Es mi primer caso como cebo principal y no me está yendo nada mal. Hemos comenzado con el caso esta misma mañana, simulando una escena de un crimen en una casa enorme de la cual el agente que tengo delante solo ha visto fotos. Ahora ya es más de medio día y me han traído a la oficina para que me 'interrogara' el oficial que tengo delante.

Bueno, continuemos con el show.

-Vamos, Michael- le digo.

-Llámeme señor McOwell, por favor señora Richards.- se limita a decirme. Este agente es un mezquino que no pone interés en su trabajo, por simplemente tener un alto cargo en el FBI de Los Ángeles se cree que su trabajo está hecho. Su jefe le está viendo al otro lado del cristal polarizado de la sala. Está al tanto de la operación. A pesar de esto, también grabamos a McOwell para que pueda ser juzgado y no solo suspendido.

-Vamos, Michael.- repito. He tratado con millonarios que piensan que por el simple hecho de tener dinero son más poderosos e importantes que tú y que pueden hacer los que les plazca, asique, este es mi comportamiento ahora, le muestro el poder que tiene un millonario desobedeciéndole- Mi criada es… Perdón, era una inmigrante sudamericana. De México, creo, que no tenía familia. Nadie la echará de menos, no perdamos el tiempo en esto.

-Señora Richards, yo solo me limito a hacer mi trabajo.- me responde, sin levantar la mirada del informe de la escena del crimen.

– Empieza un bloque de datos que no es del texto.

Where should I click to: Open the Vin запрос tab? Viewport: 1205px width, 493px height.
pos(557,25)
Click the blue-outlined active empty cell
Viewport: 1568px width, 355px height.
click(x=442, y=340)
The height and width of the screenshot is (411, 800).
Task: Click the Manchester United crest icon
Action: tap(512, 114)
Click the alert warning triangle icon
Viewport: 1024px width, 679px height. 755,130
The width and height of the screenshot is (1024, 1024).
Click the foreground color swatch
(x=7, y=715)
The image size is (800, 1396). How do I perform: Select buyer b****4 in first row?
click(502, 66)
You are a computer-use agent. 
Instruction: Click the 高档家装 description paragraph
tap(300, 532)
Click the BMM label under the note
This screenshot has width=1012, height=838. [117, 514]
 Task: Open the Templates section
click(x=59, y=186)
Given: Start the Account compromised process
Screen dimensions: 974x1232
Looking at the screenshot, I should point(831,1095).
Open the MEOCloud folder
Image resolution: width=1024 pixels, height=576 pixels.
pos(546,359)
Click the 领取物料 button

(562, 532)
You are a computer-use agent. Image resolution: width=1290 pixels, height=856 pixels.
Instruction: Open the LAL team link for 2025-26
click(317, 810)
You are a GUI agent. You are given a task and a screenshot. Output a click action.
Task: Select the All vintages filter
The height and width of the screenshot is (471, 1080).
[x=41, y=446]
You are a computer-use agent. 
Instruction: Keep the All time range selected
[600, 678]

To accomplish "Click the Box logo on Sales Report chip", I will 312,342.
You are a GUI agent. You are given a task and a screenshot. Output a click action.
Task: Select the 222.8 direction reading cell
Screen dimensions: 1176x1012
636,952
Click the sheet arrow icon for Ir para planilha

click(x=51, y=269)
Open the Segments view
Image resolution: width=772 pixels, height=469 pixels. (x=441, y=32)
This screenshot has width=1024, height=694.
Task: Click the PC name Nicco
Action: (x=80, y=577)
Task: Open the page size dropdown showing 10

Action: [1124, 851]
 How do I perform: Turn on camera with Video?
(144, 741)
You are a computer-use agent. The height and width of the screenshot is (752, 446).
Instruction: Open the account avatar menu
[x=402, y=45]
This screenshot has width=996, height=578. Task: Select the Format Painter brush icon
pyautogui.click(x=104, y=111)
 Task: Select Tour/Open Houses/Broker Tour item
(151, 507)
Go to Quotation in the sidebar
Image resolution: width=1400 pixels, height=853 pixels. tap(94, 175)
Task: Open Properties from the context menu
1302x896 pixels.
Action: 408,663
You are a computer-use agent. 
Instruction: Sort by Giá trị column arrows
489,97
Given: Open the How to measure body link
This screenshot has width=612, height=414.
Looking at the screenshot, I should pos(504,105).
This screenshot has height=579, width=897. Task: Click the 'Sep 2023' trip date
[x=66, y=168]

No sé cómo este tío ha llegado a oficial. Tiene cuarenta y cinco años, se supone que unos veinte trabajando para el FBI, y no tiene idea siquiera de interrogar. Prácticamente le he insinuado que fui yo, con esa indiferencia ante la muerte de un ser humano, y se limita a decirme que es su trabajo, no trata de sacarme una confesión o algo parecido. ¿Qué más pruebas contra mí que el hecho de que haya muerto en mi supuesta casa, asesinada con uno de mis cuchillos de cocina y cuando la víctima tenía uno de mis collares valiosísimos en la mano? Cualquiera hubiera atado cabos.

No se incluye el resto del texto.